Chanceler Sergei Lavrov teria trazido ao Brasil uma carga de cinco toneladas, classificada como sigilosa, cujo conteúdo o governo brasileiro não tem acesso
O ministro das Relações Exteriores, Sergei Lavrov, esteve no Brasil, esta semana, e teria trazido uma carga de 5 toneladas, classificada como sigilosa. Além do carregamento secreto, Lavrov viria acompanhado de uma comitiva com 18 agentes de segurança e inteligência. A visita do ministro russo teria sido acertada em encontro com o chanceler Mauro Vieira, na Índia, durante a reunião do G20, em março.
Depois do evento, o ministro russo se encontrou em Moscou com Celso Amorim, assessor do presidente Luiz Inácio Lula da Silva para política externa.
Na tarde de hoje (19), a senadora Damares Alves (Republicanos) protocolou requerimento no qual solicita informações ao ministro da JUSTIÇA, Flávio Dino, sobre a carga sigilosa. As informações também foram solicitadas via Lei de Acesso à Informação.

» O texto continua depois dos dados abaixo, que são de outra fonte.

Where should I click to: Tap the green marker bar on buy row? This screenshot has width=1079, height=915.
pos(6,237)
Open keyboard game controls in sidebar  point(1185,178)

“A visita do representante do presidente russo, Vladimir Putin, gerou questionamentos e apreensão doméstica e internacional, notadamente, pelo contexto político internacional de guerra entre Rússia e Ucrânia e pela declaração de que o ministro russo trazia uma carga misteriosa de cinco toneladas no avião em que estava. Precisamos saber, pelo menos, se a carga realmente veio para o país e qual o conteúdo dessa carga”, explicou a senadora.
Em seu requerimento, a senadora solicita informações sobre qual o peso, o volume e o valor da carga; qual o tipo de carga trazida; quais as categorias de cargas trazidas; onde a carga trazida será armazenada; qual órgão público ficará responsável pela carga e, principalmente, se a carga sigilosa de fato chegou ao país.

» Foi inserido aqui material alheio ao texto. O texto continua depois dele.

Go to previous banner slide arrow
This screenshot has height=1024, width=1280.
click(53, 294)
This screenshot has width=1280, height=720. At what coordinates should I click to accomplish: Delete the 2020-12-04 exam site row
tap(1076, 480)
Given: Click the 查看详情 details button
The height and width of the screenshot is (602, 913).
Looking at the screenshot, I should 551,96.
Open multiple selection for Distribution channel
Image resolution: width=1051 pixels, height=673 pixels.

A solicitação de informação foi feita ao ministro Flávio Dino porque cabe ao Ministério da Justiça e Segurança Pública, por intermédio da Polícia Federal, exercer a atribuição constitucional do exercício do policiamento aeroportuário e de fronteiras.
“O controle e a fiscalização de entrada e saída de cargas no Brasil competem, sob esse prisma, à Polícia Federal, sejam as cargas pertencentes a entidades privadas ou públicas”, acrescentou.
Damares Alves destacou ainda o momento delicado que o mundo vivencia, num contexto de guerra, em que os diferentes países têm progressivamente se posicionado de forma neutra, como vinha se posicionando o Brasil até o final do ano passado, e, outros, em favor de Rússia ou Ucrânia.
“Nesse cenário, transportar “cargas misteriosas” preocupa e provoca apreensão não somente na população do país para qual a carga é transportada, como também das demais Nações”, concluiu.